Higo

Personal information
- Full name: Higo Seara Santos de Oliveira
- Date of birth: May 1, 1986 (age 39)
- Place of birth: Santa Luzia, Brazil
- Height: 1.75 m (5 ft 9 in)
- Position: Midfielder

Senior career*
- Years: Team / Apps / (Gls)
- 2003–2007: Chievo / 1 / (0)
- 2005: → Catania (loan) / 0 / (0)
- 2005–2006: → Bellaria Igea (loan) / 10 / (0)
- 2006: → Nocerina (loan) / 12 / (1)
- 2007: → Koper (loan) / 5 / (0)

= Higo (footballer) =

Brazilian footballer (born 1986)

Higo Seara Santos de Oliveira, commonly known simply as Higo (born 1 May 1986) is a Brazilian former football midfielder.

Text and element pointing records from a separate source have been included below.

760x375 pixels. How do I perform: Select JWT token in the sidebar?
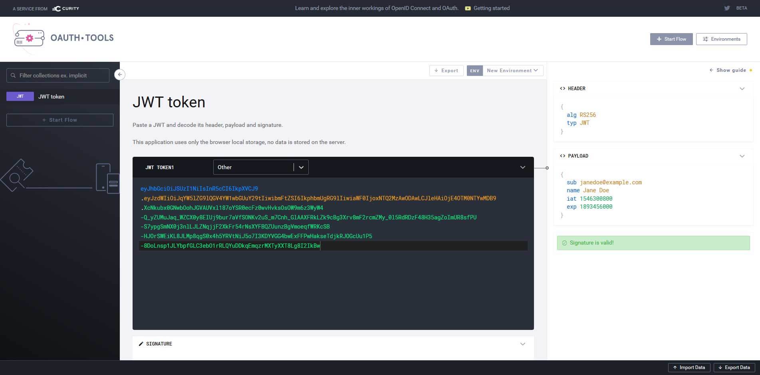[x=51, y=97]
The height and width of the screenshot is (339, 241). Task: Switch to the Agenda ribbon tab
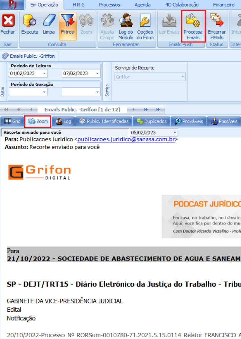click(142, 5)
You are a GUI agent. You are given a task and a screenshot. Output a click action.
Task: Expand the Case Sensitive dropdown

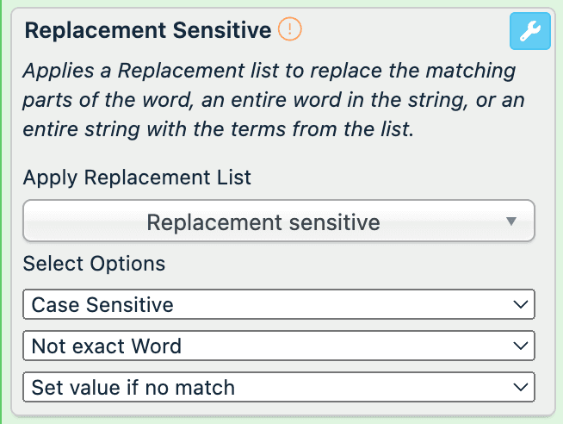279,304
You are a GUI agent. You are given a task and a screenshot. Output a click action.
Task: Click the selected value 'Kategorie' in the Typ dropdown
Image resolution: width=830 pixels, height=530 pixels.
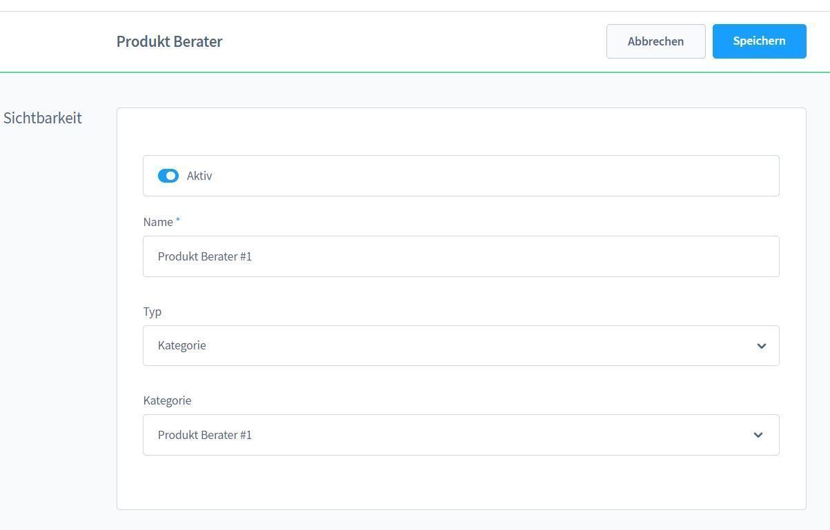[182, 345]
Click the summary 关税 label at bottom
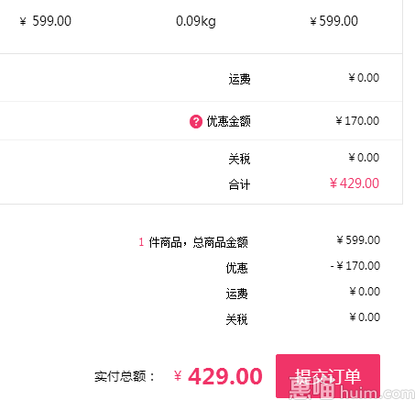This screenshot has width=415, height=400. point(237,319)
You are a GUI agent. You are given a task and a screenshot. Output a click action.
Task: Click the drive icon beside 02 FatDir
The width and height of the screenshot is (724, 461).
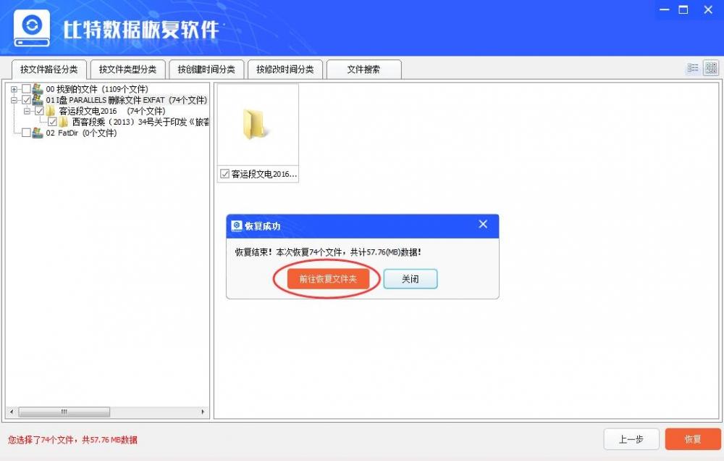tap(36, 132)
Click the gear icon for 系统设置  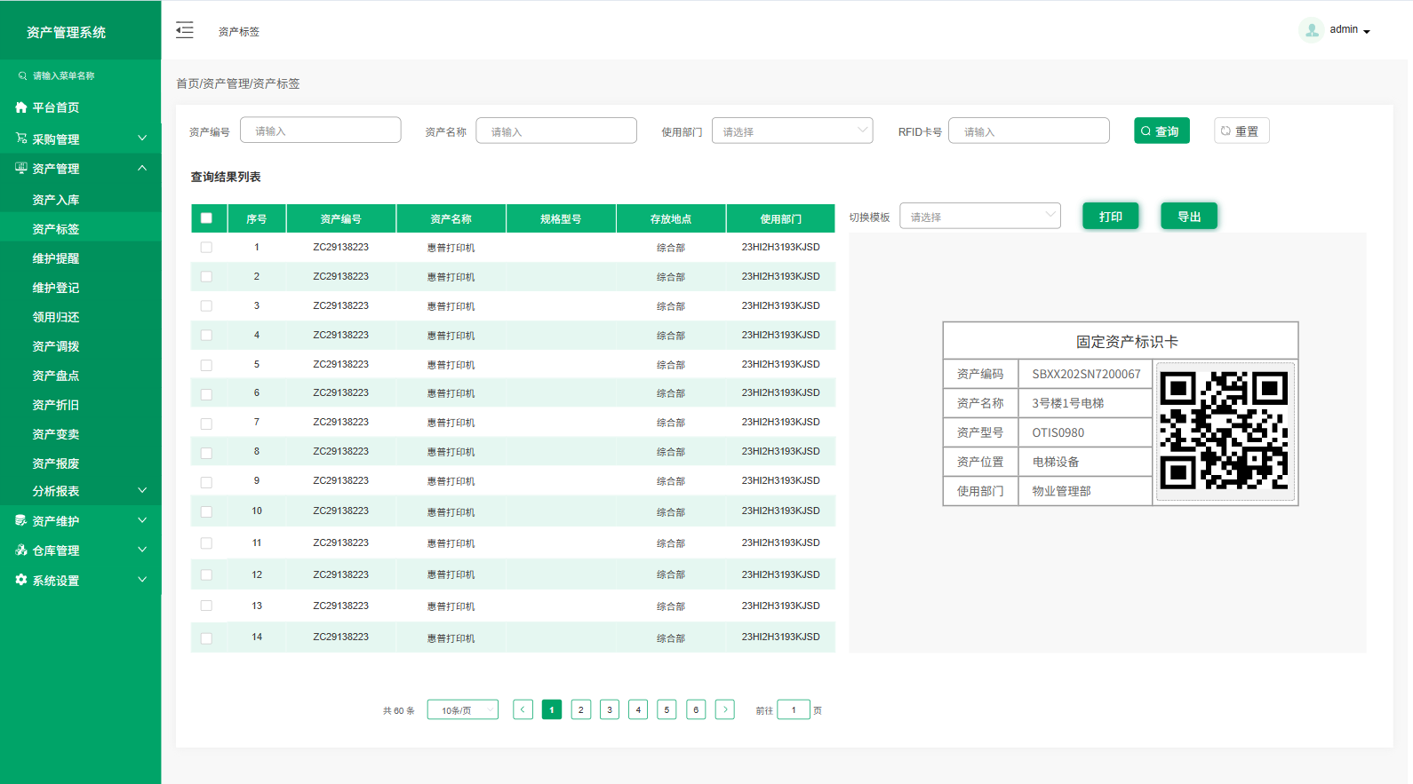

He usually played as a left winger.

In 2003, he signed with A.C. ChievoVerona and he debuted in the Serie A being only 17. In the following seasons he was member of Calcio Catania in the Serie B and A.C. Bellaria Igea Marina and A.S.G. Nocerina in the Serie C2. In the winter break of the 2006-07 season he moved to the neighbouring Slovenia playing half season with FC Koper playing in the First League.